Williams explained that the visit and tour was organized for the GGMC to see firsthand, whether the corporate, social and other responsibilities to which the company had agreed in the 2014 agreement, were achieved.
“We had signed a Mineral Agreement last year with Troy Resources for them to produce gold in commercial quantities. The intention was that Guyana would benefit in many ways. First of all, it was ensuring that we get foreign exchange, that we get employment for our people and that we would have a transfer of technology. With this particular agreement, we emphasized that we needed to increase their corporate social responsibilities and they agreed to these commitments,” the Chairman said.
According to Williams’ observations, the company has outdone itself in fulfilling its obligations as agreed to in the Mineral Agreement.
“They told me they were able to employ 96 percent of Guyanese for their overall workforce. They have made contractors and other skilled persons into entrepreneurs; they provide sewing machines to the surrounding indigenous communities and then commissioned them to sew their curtains and soon, their uniforms, and they are also looking to encourage the communities to partake in agriculture so that they can purchase their vegetables from them instead of Georgetown,” Williams disclosed.
The operations at Karouni currently host a medical unit which is manned by a doctor and provides medical services to not only the staff of the mine, but also to miners in the area and the nearby Amerindian communities.
In an effort to transfer technical knowledge and boost the capacity of locals, the company has embarked on a training programme to instruct staff in the operation of the mine.
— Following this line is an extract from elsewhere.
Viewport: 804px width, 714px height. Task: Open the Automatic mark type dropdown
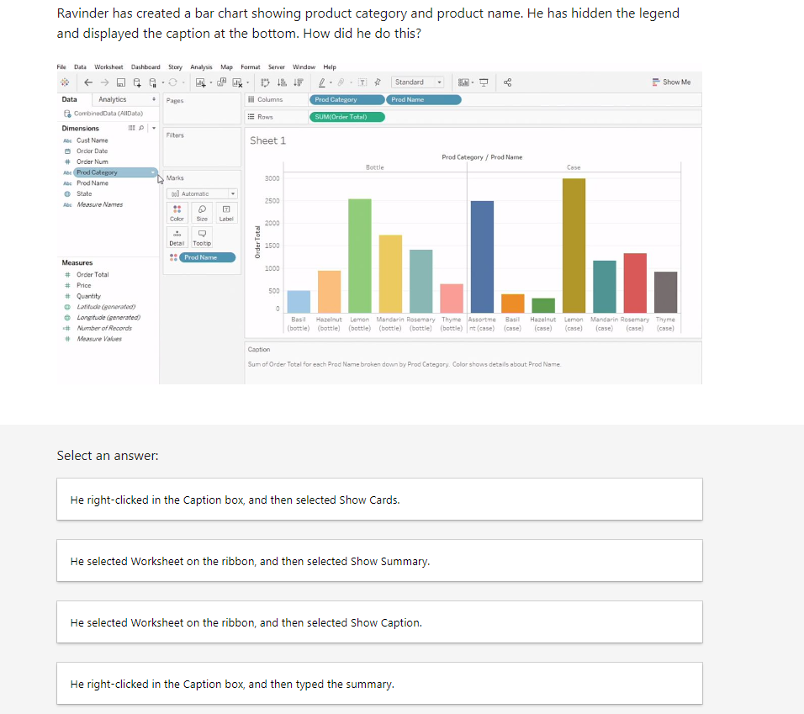(x=199, y=193)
Upon completion of the training, staff will be certified and this will ensure that they have the necessary paperwork to support their skills.
More importantly is the commitment made by the company to work with the Commission and the Government of Guyana to develop technology, which can help small and medium scale miners to improve their gold recoveries and reduce the use of mercury in the recovery process.
“Small and medium scale miners usually have a gold recovery rate of approximately 40-50 percent, but with the introduction of new technologies and processing methods, these can be vastly improved,” he explained.
The company has sought the services of an expatriate who is currently working with staff and the Safety and Health personnel to elevate the level of Occupational Health and Safety practices and norms to that of international standards.
The Chairman further noted that the Troy Resources operations, coupled with the Guyana Goldfields/ Aurora Gold Project; two major international companies; will ensure that the total receipts from gold production and sales remain within the targeted 400,000 ounces per year, despite the fluctuation in gold prices.
While he noted that the company will probably take an additional three months to launch full scale operations, Nilsson said that they are accelerating preparations to pour the first gold bar in about two weeks.
Troy Resources had proposed a medium-scale gold mine designed to produce up to 110,000 ounces of gold per annum, based on an average overall recovery of 92 percent at the Black Water Creek, Kaburi Area, in Region Seven.
The mine will be focused on the recovery of ore for processing from Smarts and Hicks gold deposits. The project components include an open cut mine, processing plant, tailings storage facility, mine site accommodation and additional infrastructure required to recover and to process ore for the recovery of gold.